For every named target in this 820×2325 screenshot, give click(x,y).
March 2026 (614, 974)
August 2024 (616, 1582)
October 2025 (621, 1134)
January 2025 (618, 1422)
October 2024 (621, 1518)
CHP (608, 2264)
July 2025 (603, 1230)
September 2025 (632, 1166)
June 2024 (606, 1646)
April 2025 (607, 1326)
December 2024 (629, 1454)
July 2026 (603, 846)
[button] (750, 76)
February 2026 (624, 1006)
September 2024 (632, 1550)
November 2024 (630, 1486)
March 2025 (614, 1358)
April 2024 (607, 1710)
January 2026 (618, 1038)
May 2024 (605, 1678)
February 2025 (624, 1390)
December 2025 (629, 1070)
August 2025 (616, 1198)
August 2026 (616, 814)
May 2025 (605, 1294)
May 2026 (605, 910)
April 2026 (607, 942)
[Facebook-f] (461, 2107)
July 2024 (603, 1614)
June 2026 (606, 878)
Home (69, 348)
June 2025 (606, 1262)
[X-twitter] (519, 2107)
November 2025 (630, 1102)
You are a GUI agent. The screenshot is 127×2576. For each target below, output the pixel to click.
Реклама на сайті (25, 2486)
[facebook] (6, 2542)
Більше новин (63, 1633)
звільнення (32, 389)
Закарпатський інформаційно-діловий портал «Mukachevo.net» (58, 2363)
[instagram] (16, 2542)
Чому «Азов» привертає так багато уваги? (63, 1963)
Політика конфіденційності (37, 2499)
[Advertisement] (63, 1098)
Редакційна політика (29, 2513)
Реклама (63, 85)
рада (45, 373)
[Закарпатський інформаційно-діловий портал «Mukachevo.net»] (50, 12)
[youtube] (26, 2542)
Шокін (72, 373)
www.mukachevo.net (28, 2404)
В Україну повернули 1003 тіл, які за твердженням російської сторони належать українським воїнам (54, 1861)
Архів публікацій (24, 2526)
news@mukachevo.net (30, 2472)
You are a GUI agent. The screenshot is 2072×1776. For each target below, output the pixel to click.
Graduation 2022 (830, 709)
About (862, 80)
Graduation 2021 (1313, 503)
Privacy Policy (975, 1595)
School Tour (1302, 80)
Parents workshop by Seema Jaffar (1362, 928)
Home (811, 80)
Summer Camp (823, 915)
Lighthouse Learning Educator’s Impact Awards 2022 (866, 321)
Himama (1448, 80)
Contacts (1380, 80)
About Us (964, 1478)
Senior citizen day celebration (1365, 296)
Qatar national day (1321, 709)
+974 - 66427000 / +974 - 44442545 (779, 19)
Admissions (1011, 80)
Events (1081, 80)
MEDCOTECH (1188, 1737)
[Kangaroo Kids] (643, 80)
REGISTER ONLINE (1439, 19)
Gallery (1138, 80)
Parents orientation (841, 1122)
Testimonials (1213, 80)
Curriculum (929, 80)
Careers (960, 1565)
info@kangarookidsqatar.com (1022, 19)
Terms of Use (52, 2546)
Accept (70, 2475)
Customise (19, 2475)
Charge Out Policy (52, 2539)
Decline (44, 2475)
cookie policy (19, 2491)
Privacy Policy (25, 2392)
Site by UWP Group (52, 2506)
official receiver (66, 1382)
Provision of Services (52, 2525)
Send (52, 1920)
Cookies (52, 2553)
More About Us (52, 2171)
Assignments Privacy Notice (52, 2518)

========================

● **REQUIREMENT**
How many of the lines above hold "each"? Answer with only the number.

● **RESPONSE TO THE EXERCISE**
2